Con todo, llama a la reflexión sobre si está igual de preparada la institucionalidad nacional para debatirse no solo en el campo político sino en la generación de soluciones efectivas a las problemáticas de los ciudadanos, cuando lleguen contradictores de alto nivel dialéctico y con un discurso populista, lo que se producirá en el marco de un estamento político con un alto deterioro en su credibilidad.

No cabe duda de que instituciones como el Legislativo, el poder judicial, las Fuerzas Armadas e incluso la sociedad civil deben hacer una mutación muy grande para lograr –dentro del ámbito de la confrontación de la palabra, de la confrontación dialéctica y política– responder con efectividad en esta nueva etapa de la vida nacional que traerá el posconflicto. A la par, se requiere que el aparato estatal, tanto a nivel central como regional, se ‘sacuda’ de su paquidermia y brinde respuestas eficientes a las necesidades de la gente.

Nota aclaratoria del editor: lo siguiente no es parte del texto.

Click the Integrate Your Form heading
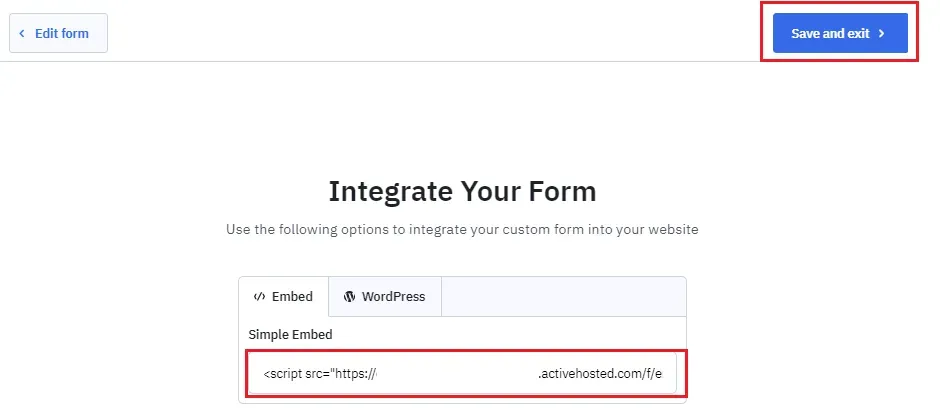Image resolution: width=940 pixels, height=412 pixels. click(x=462, y=191)
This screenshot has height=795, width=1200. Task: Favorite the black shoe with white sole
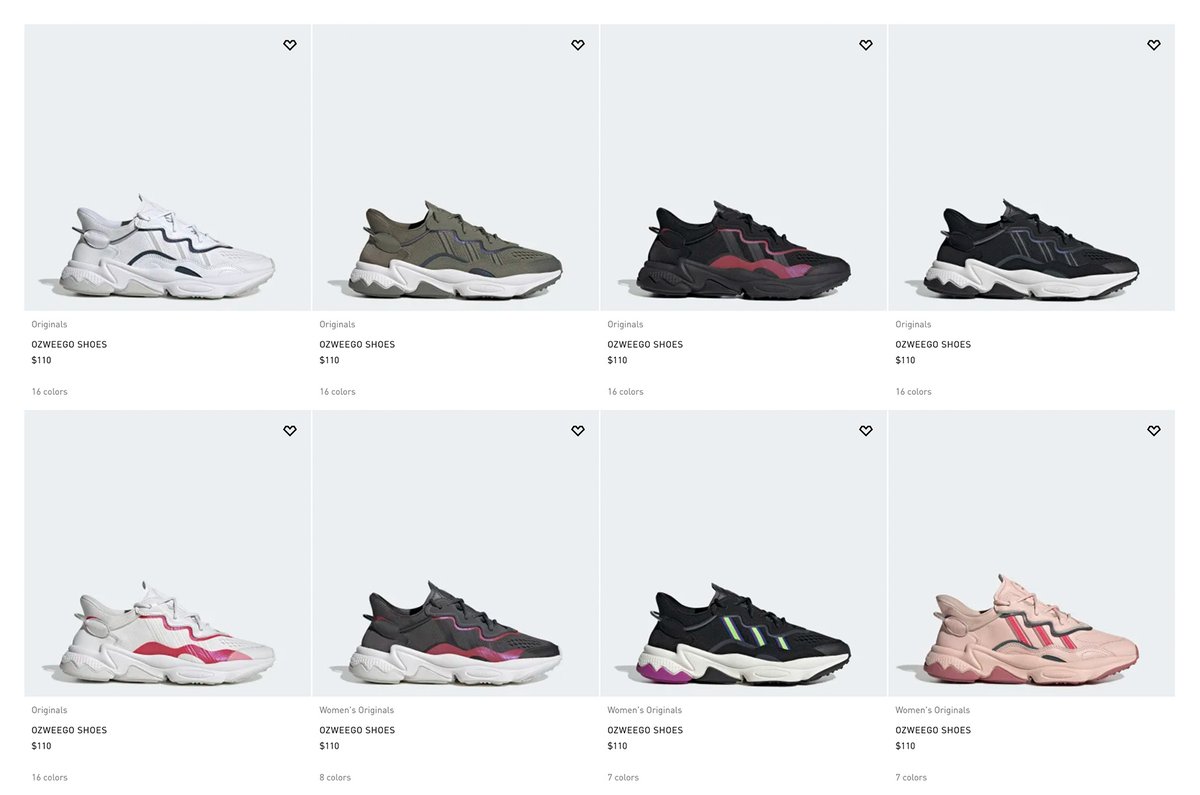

En particular dos flagelos conspiran contra la institucionalidad, que es el gran reto de la sociedad en su conjunto. Son la lucha contra la corrupción y la informalidad, que es una expresión inadvertida de la misma. En ambos casos hay factores culturales y estímulos perversos para que sigan perpetuándose, como los antivalores que trajo el narcotráfico, entre ellos la exaltación del atajo, del logro rápido, del poder intimidatorio del dinero y la fuerza, que se reflejan infortunadamente en las historias que reproducen el cine y la televisión.

Es importante que nos preguntemos cómo desarrollar una nueva narrativa que enfrente el imaginario que nos ha dejado el estímulo perverso de que el corrupto alcanza más rápido sus propósitos. Igual sucede con la informalidad, lo que provoca, por ejemplo, que solo un millón 300 mil personas declaren renta en una nación con 48 millones de habitantes, de tal forma que estas financian la provisión de bienes públicos tan esenciales como la seguridad, la justicia, la salud, la educación o la infraestructura. Esto ocurre en un país en donde la alta impunidad se ha convertido en un premio para los infractores y en donde existe una baja capacidad de contención para las acciones de hecho, como la permisividad en la invasión del espacio público o las reivindicaciones de grupos de presión camuflados de sectores sociales marginados, que le cuestan mucho a todos los colombianos.

Así como lo hicimos al buscar el camino para las conversaciones de paz, valdría la pena examinar historias de éxito en otras latitudes para formalizar nuestra sociedad. Por ejemplo, Singapur ha logrado ser un país formal y transparente en una región del mundo como Asia, donde persiste una alta informalidad.

Este es uno de los grandes retos que enfrenta desde ya Colombia para que, de la mano de la buena noticia de la firma de la paz, podamos tomar un rumbo firme para el crecimiento económico y el desarrollo social.